The Hirshhorn Museum in Washington DC will be mounting an exhibition of a gift of Marcel Duchamp's ephemera and smaller objects/multiples. Two of these are iterations of "The Green Box" and "The White Box". These boxes contain assembled notes for his work. The designers and curator of the exhibition wished to have a way to display the contents during the exhibition, but this requires constant rotations as the materials cannot be exposed to even the low FC levels of the museum. They cooked up the idea to have a 1:1 image of the contents as a photo background on which individual bits could be rotated and laid on top in proper position, preserving an exact 1:1 correlation between image and artifacts. The curator assisted by a conservator and the designer arranged all of this on a sheet of foam core, and the whole bit was wheeled into the photo lab and shot on a large motorized copy stand using high cri color adjustable LED lights, but no polarization. Shot with a 645Z. The array was too wide for my 645 55 lens at full column extension, so I had to use the DFA 35. Something of a torture test in more ways than one. If you ask why we didn't stitch, there were multiple technical/logistical reasons during the shot, and I wondered in this case if the stitch wouldn't bring in its own problems (pretty densely detailed image, and due to the nature of the materials pretty easy to see any stitching goofs...)
The whole desired image of each exceeded the 1:1 capabilities of of even my 645Z at 300ppi, so some uprezzing was required. I uprezzed one 1.5x and the other 2x. The design team decided to convert the photos to B+W so that the originals could be very easily distinguished against this photo background by the public. All of this will be displayed flat in plexiglass topped vitrines, the overall size about 44-ish inches on the long side.
Yesterday we finally pulled a full size test print off of the graphics department's plotter-printer (so not the best print for photo). For the Green Box materials, arrayed in a dense overlapping cluster, I was quite pleased with the results resolution-wise----a very clean result. it was better than I expected based on the image on the screen. The other image has not been printed yet, but it looks better on the screen than this first one, so I expect it will be quite good.
That said, I had my doubts as I was processing the images. In initial processing trials from tiffs out of LR, Gigapixel AI's auto settings produced alarming halos and strange "vermiculation" artifacts among areas of random textures.
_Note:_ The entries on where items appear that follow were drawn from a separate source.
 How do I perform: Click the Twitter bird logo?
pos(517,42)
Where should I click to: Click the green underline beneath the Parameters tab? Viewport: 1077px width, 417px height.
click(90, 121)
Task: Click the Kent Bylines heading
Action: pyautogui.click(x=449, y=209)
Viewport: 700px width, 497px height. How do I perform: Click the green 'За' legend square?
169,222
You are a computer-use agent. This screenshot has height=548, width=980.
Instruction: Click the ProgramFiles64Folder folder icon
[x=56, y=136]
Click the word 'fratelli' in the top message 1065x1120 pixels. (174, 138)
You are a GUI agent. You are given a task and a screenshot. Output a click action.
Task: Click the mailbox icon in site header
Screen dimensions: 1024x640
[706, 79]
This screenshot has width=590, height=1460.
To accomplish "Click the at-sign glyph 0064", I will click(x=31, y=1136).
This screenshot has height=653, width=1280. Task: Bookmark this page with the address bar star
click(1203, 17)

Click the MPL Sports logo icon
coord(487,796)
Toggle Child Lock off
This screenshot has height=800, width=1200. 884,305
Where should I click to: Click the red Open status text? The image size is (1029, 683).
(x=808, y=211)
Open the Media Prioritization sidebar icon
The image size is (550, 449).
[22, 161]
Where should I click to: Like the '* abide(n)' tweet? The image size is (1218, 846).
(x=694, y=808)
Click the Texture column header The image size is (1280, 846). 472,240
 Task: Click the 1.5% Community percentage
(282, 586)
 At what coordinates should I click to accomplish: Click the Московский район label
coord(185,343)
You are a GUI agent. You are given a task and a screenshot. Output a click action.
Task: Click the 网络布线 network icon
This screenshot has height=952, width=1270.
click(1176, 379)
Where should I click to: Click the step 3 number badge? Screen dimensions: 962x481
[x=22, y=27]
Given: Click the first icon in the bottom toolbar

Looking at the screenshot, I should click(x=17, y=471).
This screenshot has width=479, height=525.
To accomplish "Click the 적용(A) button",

I had to dial down my normal sharpening and contrast settings in LR quite a bit
and reduce output sharpening to low, and I had to use the manual settings in Gigapixel AI and reduce/tweak the default setting there as well. There are only 2 manual slider settings unfortunately, IIRC.
I hope to have time to produce a Youtube video on this when I have time(cue hysterical background laughter) in the next few weeks.
So, to recap the salient points and add a couple:
- Good to excellent results are possible when used with care. Combined with judicious leverage of dpi in a print very large prints can be produced.
- Care is absolutely required!
- The program adds sharpening and contrast, so pre-process accordingly!
- It's an open question how far you can uprez---I bet it's very image dependent.
- The software needs more and better manual controls
- The "AI" part needs further development
- Odd artifacts can be induced---watch those blank or random textured areas
- I bought the software at full price---I buy things I need but I don't spend frivolously, and my money is a vote of approval.
I am anxious to do some trials of this with some of my own artwork images. For me, a 40-60-ish inch long side dimension for the things I am doing right now, multiple vertically oriented shots in
n-tychs would be a sweet spot. With a triptych, for instance, I could have an overall framed dimension of floated images about 64-ish by 140-ish inches, which is as big a work as I want to handle (and pay for, even printing and framing/glazing myself) right now.